Исчезли красно-голубые нарукавные повязки военной полиции, а на углу улицы больше не стоял флегматичный, надежный полицейский. Одно из поразительных заблуждений, которым Россия страдала в начале революции, состояло в том, что свободная страна не нуждается в силовой поддержке закона, а Временное правительство не предпринимало попыток создать профессиональную полицию.

В Петрограде, насчитывавшем в то время два с половиной миллиона населения, полицейские функции были переданы добровольной организации, состоявшей из молодых людей студенческого возраста. Чтобы не произносить ненавистного слова «полиция», их называли «городской милицией». Не имея соответствующей подготовки и лишь смутно представляя свои функции, испытывая страх перед эмансипированной солдатней, милиционеры имели жалкий вид. Все были одеты по-разному, ружья, которые они носили за спиной, казались слишком длинными и слишком тяжелыми для них. С наступлением темноты эти стражи порядка предпочитали прятаться в подъездах и, казалось, стремились провести ночь, не обнаруживая своего местоположения.

Иллюзии, которые я мог бы питать в отношении полезности новых стражей порядка, были развеяны при первой же моей встрече с ними. Я проводил вечер с одним из друзей – юным пехотным офицером, – который был весьма раздражен. За ужином он настаивал на том, что обстановка не может развиваться в направлении, которое приняла, что нет никаких признаков ослабления хаоса и что национальная катастрофа неминуема. Я же не был столь пессимистичен и делал все, что в моих силах, чтобы ободрить его. Однако, видя его раздраженное состояние, предложил ему прогуляться на свежем воздухе. Мы не были склонны к разговорам и шли бок о бок, погруженные в свои мысли. Неожиданно мой приятель стал насвистывать гимн: «Боже, царя храни». Хотя мне показалось, что темные улицы города, корчившегося в муках революции, – неподходящее место для проявления подобных настроений, я воздержался от замечаний по этому поводу. Но на ближайшем углу нас остановил милиционер.

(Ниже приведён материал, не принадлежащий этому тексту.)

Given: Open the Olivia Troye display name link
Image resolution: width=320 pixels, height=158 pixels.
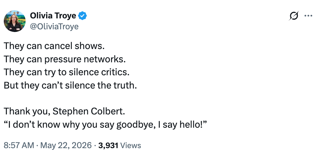Looking at the screenshot, I should (x=53, y=16).
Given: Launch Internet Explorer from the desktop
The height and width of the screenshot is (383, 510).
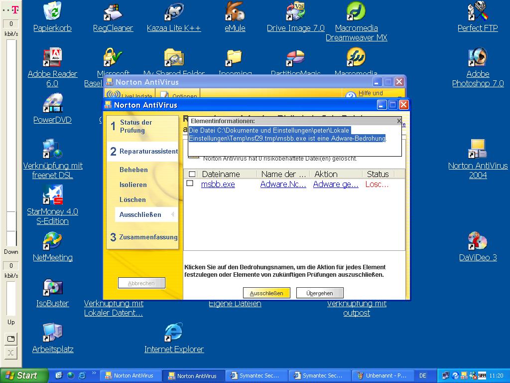Looking at the screenshot, I should click(174, 333).
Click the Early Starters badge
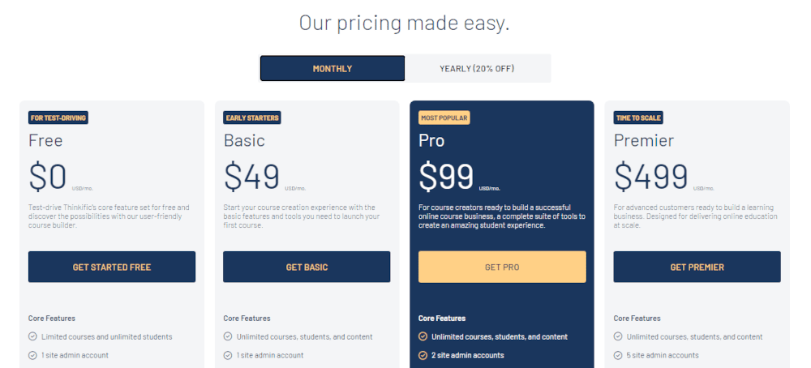Viewport: 811px width, 368px height. [252, 118]
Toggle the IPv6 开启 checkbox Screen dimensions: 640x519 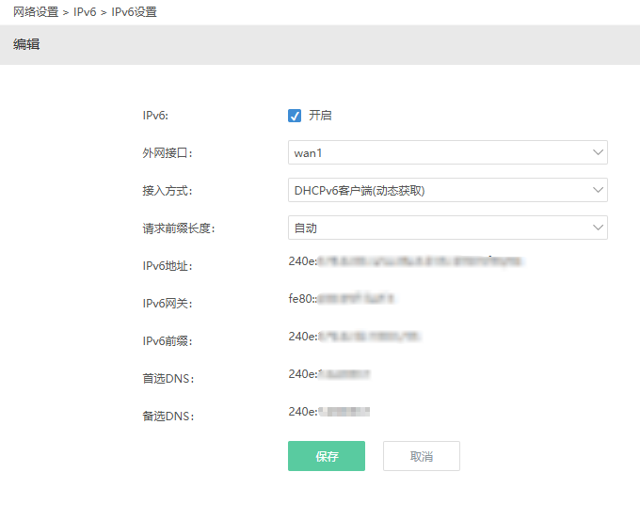(295, 116)
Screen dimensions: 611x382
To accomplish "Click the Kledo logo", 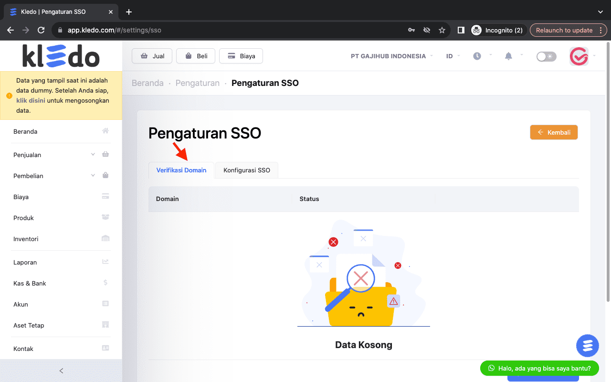I will (x=61, y=55).
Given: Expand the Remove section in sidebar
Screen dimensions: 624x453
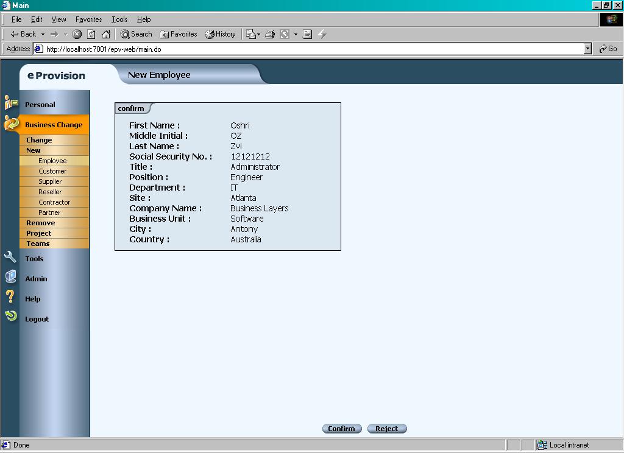Looking at the screenshot, I should click(40, 223).
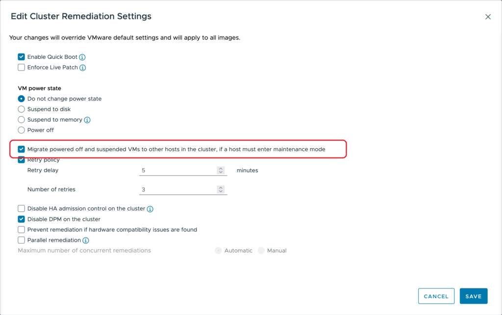This screenshot has height=315, width=502.
Task: Show info for Disable HA admission control
Action: click(x=150, y=209)
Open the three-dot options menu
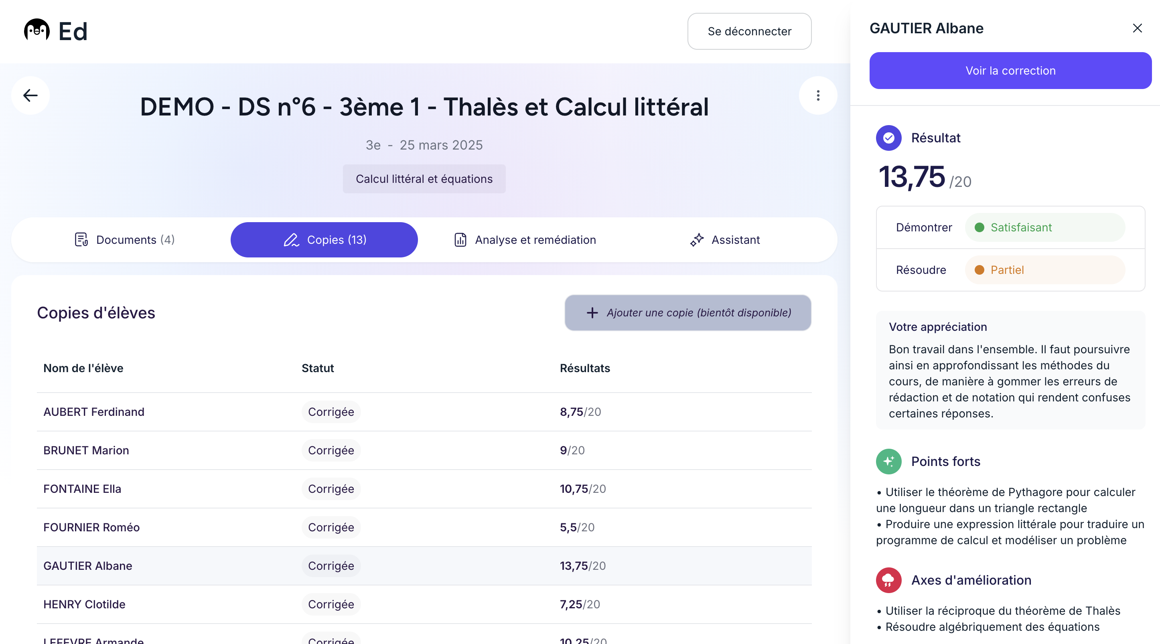The height and width of the screenshot is (644, 1160). pos(818,95)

– Товарищ, нельзя насвистывать реакционные мелодии, – сказал он, – прекратите или мне придется вас арестовать.

– С каких это пор свист стал преступлением?! – спросил мой друг, обрадованный возможности продемонстрировать свой мрачный юмор. – Теперь мы все свободны, и я могу петь или насвистывать любую чертовщину по своему усмотрению! Пойдем! – Он дернул меня за рукав и засвистел с новой силой.

Мы пошли дальше, не обращая никакого внимания на милиционера, который следовал за нами на безопасном расстоянии, бормоча себе что-то под нос. Через несколько кварталов наш эскорт удвоился, а далее утроился. Ко времени нашего возвращения в дом, где квартировал мой друг, за нами следовали пять милиционеров. Хотя я вовсе не был уверен в благополучном исходе этой сцены, бурная дискуссия между нашими преследователями и мрачное выражение лица, с которым мой друг выпячивал губы, даже в этой ситуации заставили меня рассмеяться.

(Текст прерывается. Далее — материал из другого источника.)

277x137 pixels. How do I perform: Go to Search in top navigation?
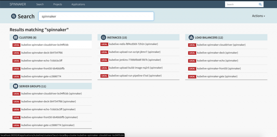point(40,4)
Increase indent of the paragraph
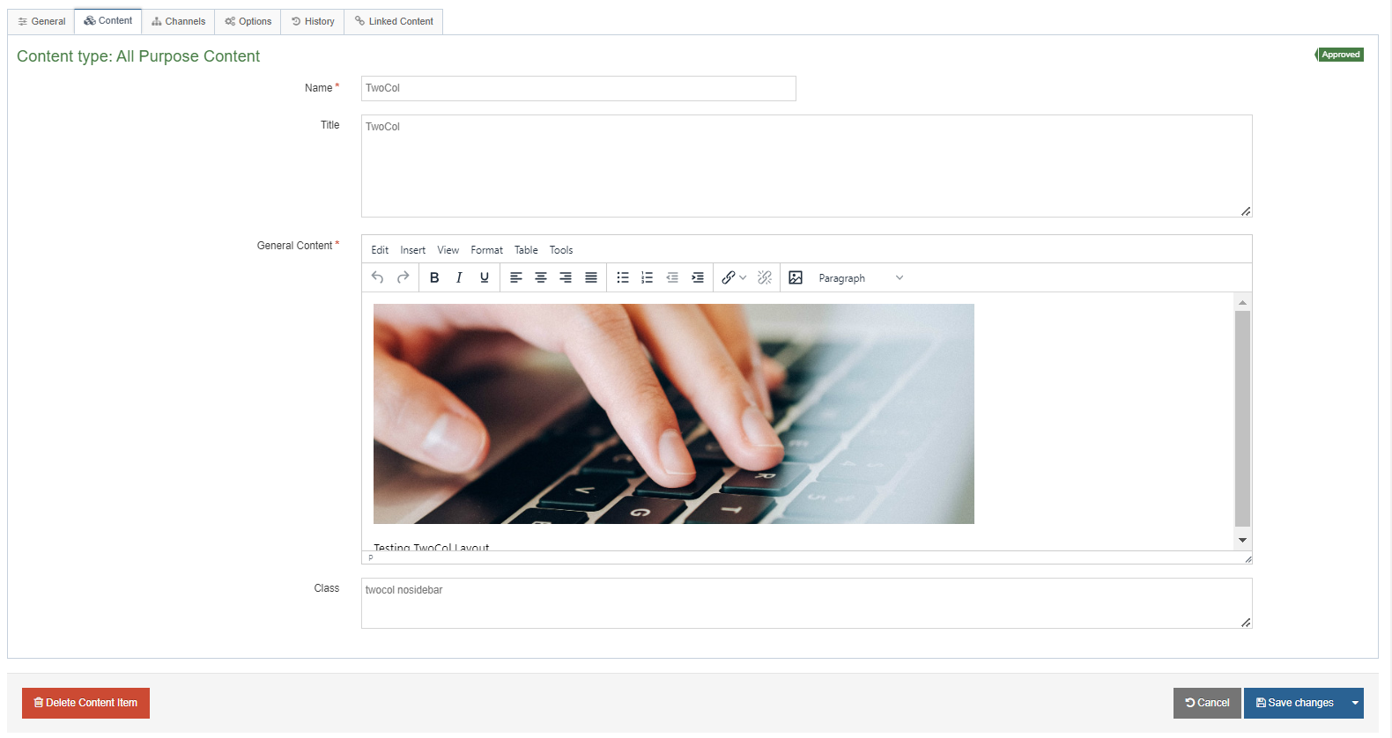Screen dimensions: 1392x738 (x=698, y=277)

Мы поднялись по лестнице на три пролета все еще в сопровождении этого наряда милиции, ружья милиционеров угрожающе бились прикладами о каменные ступени. Мой друг открыл дверь квартиры ключом, предложил мне войти и затем демонстративно захлопнул ее. Наступила пауза. Она длилась достаточно долго; я снял пальто и налил в стаканы чай. Затем последовал стук в дверь. Мой друг открыл ее и уставился на пятерых милиционеров недобрым взглядом.

– Товарищ, так нельзя себя вести! – повторил один из милиционеров, очевидно избранный для ведения переговоров. – Мы вынуждены настаивать, чтобы вы пошли с нами в ближайший комиссариат и объяснили свое поведение.

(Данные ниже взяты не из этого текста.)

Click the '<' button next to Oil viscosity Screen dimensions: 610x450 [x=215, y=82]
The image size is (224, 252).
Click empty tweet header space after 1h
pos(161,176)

– Послушайте, ребята, я уже говорил это и повторяю снова: никто не смеет указывать мне, что и когда насвистывать! – сорвался на фальцет мой друг. – Я не собираюсь никуда идти, и, если хотите остаться целы, убирайтесь отсюда!

Дверь с шумом захлопнулась во второй раз. С лестницы до нас донесся возбужденный шепот, и через несколько минут мы услышали звуки удаляющихся шагов. Больше я не смог сдерживаться и начал хохотать, но мой друг был столь поглощен происшедшим, что не видел в нем ничего забавного. Он извинился и пошел спать, бормоча ругательства. Уверен, что если бы милиционеры заставили его подчиниться, то восстановили бы его веру в сколько-нибудь сносное будущее. Но то, что случилось, лишь усугубляло отчаяние.

Обстановка таила в себе много возможностей для криминала. Удивительно, однако, что закоренелые преступники не спешили воспользоваться этим. Возможно, они рассчитывали на удачу, или, может, привычка делать свое дело тайком слишком укоренилась в них. Какова бы ни была причина, но не они, а бродяги и хулиганы задавали тон. Ничто не может проиллюстрировать неэффективность Временного правительства более выразительно, чем винные и алкогольные бунты, которые держали в страхе Петроград в марте и апреле.

Царское правительство запретило на время войны продажу алкогольных напитков; все погреба и склады, где они хранились, были опечатаны. В течение трех лет печати оставались в сохранности, но с началом революции жажда горячительных напитков среди простого народа усилилась. Толпы грабили погреб за погребом, склад за складом. Если где-либо сохранился винный магазин, вся округа жила в тревоге, ожидая неизбежного.

Грабеж происходил по шаблону. Откуда-то появлялась небольшая группа людей, бросавших жадные взгляды на окна и двери. Некоторое время поколебавшись, самые решительные среди них пробивались внутрь помещения и хватали первые бутылки. За ними немедленно следовали разгоряченные мужчины и женщины, которые набивались в склад и отчаянно боролись за каждую бутылку вина или ликера. Вызывали милиционеров, которые в ряде случаев действительно стремились остановить грабеж, но чаще они беспомощно наблюдали за происходящим или даже сами принимали участие в грабеже. Далее шла очередь пожарного департамента. В дело пускали пожарные шланги. Струи холодной воды производили отрезвляющий эффект, но победа оказывалась кратковременной. Вскоре пожарных окружали агрессивные толпы, которые обрезали шланги и переворачивали пожарные машины.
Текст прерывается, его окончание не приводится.